A recent Berkeley Lab report (on distribution system planning) discussed how distribution capacity is the most common DER service considered [see page 50]. Utilities can calculate distribution capacity value of DERs in either the short run or long run.
Utilities can use either short-run or long-run values (or both) when determining distribution capacity value. But the broader consideration is that distribution capacity value significantly affects the magnitude and locational nature of any resulting customer incentives.
In recent years, the Illinois Commerce Commission initiated an investigation into the value of, and compensation for, DER. Their scope included a review of the full value of the distributed energy resources and the manner in which each component of that value is or is not otherwise compensated.
Distribution capacity needs are highly locationally specific. Many utility substations may have sufficient capacity available for the foreseeable future, while others are forecast to experience growth that will necessitate a costly capacity expansion project.

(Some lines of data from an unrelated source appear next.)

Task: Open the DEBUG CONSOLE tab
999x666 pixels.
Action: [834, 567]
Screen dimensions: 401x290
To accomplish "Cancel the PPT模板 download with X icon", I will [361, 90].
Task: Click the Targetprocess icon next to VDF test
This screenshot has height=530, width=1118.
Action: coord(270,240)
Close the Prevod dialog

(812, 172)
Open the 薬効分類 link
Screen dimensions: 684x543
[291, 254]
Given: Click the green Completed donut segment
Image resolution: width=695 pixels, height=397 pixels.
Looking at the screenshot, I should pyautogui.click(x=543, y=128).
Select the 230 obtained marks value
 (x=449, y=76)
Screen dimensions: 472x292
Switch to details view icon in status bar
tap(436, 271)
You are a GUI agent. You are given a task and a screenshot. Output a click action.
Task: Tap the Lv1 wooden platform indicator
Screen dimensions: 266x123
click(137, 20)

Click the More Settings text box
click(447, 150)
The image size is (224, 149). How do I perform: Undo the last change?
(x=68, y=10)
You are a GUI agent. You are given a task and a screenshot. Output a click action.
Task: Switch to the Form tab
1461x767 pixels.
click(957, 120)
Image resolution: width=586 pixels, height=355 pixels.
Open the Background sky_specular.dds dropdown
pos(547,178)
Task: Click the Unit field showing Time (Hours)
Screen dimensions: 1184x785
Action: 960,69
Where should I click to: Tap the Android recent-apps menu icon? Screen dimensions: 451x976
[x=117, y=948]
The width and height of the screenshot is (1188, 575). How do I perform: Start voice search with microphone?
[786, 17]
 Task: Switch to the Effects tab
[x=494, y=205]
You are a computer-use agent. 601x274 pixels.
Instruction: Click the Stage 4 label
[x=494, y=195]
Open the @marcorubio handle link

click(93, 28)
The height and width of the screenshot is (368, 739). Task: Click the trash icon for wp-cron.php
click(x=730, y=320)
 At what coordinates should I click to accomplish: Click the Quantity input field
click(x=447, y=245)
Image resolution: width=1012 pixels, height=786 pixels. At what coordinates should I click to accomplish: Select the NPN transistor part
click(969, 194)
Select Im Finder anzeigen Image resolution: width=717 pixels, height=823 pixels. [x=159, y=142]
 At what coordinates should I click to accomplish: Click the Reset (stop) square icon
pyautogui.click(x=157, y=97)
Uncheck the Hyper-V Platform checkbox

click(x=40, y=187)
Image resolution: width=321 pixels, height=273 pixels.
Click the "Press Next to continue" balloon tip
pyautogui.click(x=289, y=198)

As an example, across the country we see new housing developments are increasingly electrifying in response to “work/study/play from home” trends, electric appliances (particularly heat pumps), and garage installations of electric vehicle (EV) chargers. Now the managerial focus can shift to installing DER where it is most valuable, and shepherding DER (with incentives) to those areas to help offset the corresponding anticipated increases in load.
Typically, areas of need are traditionally identified within the distribution planning process. When DER can be directed to these areas of need, they can provide capacity relief, delaying the need for capacity expansion investments.
Consequently, when contemplating the value of DER to the distribution system, locational capacity needs must be represented within the value calculation process. Any resulting programs or incentives must also be differentiated by location in order to maximize the value to the distribution system (and the associated magnitude of DER incentives). Locational Value of DER frameworks can enable new possibilities for resolving capacity needs.
For example, in the past, common programs such as net metering gave every customer the same incentive and the same participation regardless of their location. Rather than averaging out across the whole system, utilities can augment such programs to further incentivize specific areas of need and provide direct incentives (through rebates, etc.) to the developer or homeowner installing the DER, such as rooftop solar.
Valuation of DERs is not yet commonly practiced in the utility industry, and many utilities do not include Value of DER considerations in distribution planning filings. Even in states such as New York, with a Value of Distributed Energy Resources rate offering to customers, relevant inputs and assumptions for each utility’s value of DER offering are separate from the distribution planning process. EPE’s approach uses the distribution planning process as a primary input, which ensures that the resulting incentives are deployed in a manner consistent with actual expected capacity needs and align with the oversight processes used for other utility capital investments.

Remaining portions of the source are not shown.